1. Introduction
Advances in imaging technology and the widespread implementation of screening mammography have significantly improved the early detection of non-palpable breast lesions, leading to increased diagnosis rates of early-stage breast cancer [
1]. The ability to detect these lesions before they become clinically evident has contributed to a shift in breast cancer management, with a strong emphasis on breast-conserving surgery (BCS) as the preferred treatment approach when oncologically appropriate [
2,
3,
4]. Multiple randomized controlled trials have demonstrated that BCS, when combined with appropriate adjuvant therapy, provides equivalent survival outcomes to mastectomy while preserving the natural breast contour, thereby improving patient satisfaction and quality of life [
2,
3,
4].
Given the widespread adoption of BCS, precise preoperative localization techniques are essential to ensure complete tumor removal while minimizing excision of healthy breast tissue and optimizing cosmetic outcomes [
1]. Wire-guided localization (WL) has long been the gold standard for marking non-palpable breast lesions prior to surgical excision [
5]. However, despite its efficacy, WL presents several logistical and technical challenges, including patient discomfort, risk of wire migration or dislodgement, and the necessity for same-day wire placement, which imposes significant strain on healthcare resources by requiring close coordination between radiology and surgery teams [
1].
To overcome these limitations, various wire-free localization techniques have emerged, offering increased flexibility in scheduling and improved patient comfort.
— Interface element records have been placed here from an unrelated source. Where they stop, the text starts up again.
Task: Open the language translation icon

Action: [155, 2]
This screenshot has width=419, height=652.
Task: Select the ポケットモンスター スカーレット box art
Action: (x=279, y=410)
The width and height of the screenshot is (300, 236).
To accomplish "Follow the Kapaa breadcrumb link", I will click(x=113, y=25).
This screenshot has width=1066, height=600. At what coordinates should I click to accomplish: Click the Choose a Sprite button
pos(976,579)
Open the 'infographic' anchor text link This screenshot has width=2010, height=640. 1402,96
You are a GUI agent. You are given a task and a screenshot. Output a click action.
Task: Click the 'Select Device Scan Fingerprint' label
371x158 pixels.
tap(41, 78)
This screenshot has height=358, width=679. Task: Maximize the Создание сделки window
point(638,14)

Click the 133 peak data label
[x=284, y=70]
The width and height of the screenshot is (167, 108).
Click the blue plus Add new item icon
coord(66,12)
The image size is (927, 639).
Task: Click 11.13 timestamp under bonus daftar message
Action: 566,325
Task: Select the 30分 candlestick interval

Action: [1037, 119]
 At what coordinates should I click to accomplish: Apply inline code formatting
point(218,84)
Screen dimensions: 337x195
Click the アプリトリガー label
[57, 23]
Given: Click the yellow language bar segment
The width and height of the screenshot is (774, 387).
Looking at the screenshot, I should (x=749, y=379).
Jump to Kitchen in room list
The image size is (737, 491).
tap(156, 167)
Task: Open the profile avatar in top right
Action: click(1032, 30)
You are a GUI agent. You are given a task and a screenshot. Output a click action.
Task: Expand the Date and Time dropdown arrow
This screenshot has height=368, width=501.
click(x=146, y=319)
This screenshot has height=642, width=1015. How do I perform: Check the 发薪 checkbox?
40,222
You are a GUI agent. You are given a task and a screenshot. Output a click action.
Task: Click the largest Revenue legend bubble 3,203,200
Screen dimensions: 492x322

These include radioactive seed localization (RSL), non-radioactive radar localization (SAVI SCOUT), magnetic seed localization (Magseed), and RFID [
1].
The LOCalizer™ system (Hologic, Marlborough, MA, USA) is based on ubiquitous RFID technology, offering a wire-free alternative for the preoperative localization of non-palpable breast lesions. It consists of an RFID tag with a unique identification number preloaded in a needle applicator, a surgical probe with an 8 mm tip, and a portable handheld reader. The RFID tag itself is small, measuring approximately 11 mm in length and 2 mm in diameter, allowing for minimal tissue disruption upon placement. Notably, the RFID tag includes a polypropylene cap designed to prevent migration within the breast tissue, ensuring stable localization until and during surgery. The tracer chip is deployed using a 12 G introducer, ensuring precise placement within the breast tissue. Once implanted, the RFID tag emits a radiofrequency signal that is detected by the surgical probe, which is roughly the size of a pencil. The reader, which is lightweight and portable, displays real-time feedback on the distance to the RFID tag in millimeters, which, along with the RFID tag’s unique ID number, enables accurate localization. Unlike some other localization methods, the LOCalizer™ RFID tag does not require radiation or an external energy source to function, enhancing safety and logistical flexibility. The device is certified for long-term implantation, allowing for placement days or even weeks before surgery without compromising accuracy. Arguably, utilizing a widespread and well-understood technology such as RFID makes LOCalizer™ a robust and reliable choice for breast lesion localization, streamlining surgical workflows and improving patient comfort [
5].
The purpose of this retrospective study was to assess the accuracy of preoperative RFID tag localization using the LOCalizer™ system and to document our initial experience with this technique in our single-center London breast unit. RFID tag localization using the LOCalizer™ system had been incorporated at our unit and approved locally as our method of choice for wire-free localization. Thus, this study aimed to evaluate our early experience and accuracy of this new technique at a local level. RFID tag placement accuracy was defined as being within 10 mm of the edge of the target lesion (
Table 1). Our benchmark of >95% of RFID tags being within 10 mm of the lesion was modeled on the NHS Breast Screening Programme’s standard, which considers >95% of localization wires within this range as acceptable [
6].
Table 1 summarises the primary and secondary objectives and outcomes of the study.
2. Materials and Methods
The cohort for this retrospective study included the first consecutive patients undergoing image-guided localization with RFID tags (LOCalizer™, Hologic, Marlborough, MA, USA) prior to surgical excision from March 2021 to February 2023, comprising a total of 258 patients. Patients included in the study were from our single-center London breast unit, and all subsequent breast surgeries were performed at this institution. Imaging and medical records were reviewed to evaluate the number of RFID tags placed and the RFID tag placement accuracy rate, defined as within 10 mm of the edge of the target lesion. Data collected also included patient age, the type of lesion/abnormality being targeted (e.g., impalpable lesions, masses, asymmetric densities, distortions, and microcalcifications [MCC]), lesion size (if applicable), and localization indication. The postoperative specimen pathology radiograph was reviewed to confirm the presence of the RFID tag. Post-surgical histopathology reports were assessed to calculate the number of patients requiring re-excision.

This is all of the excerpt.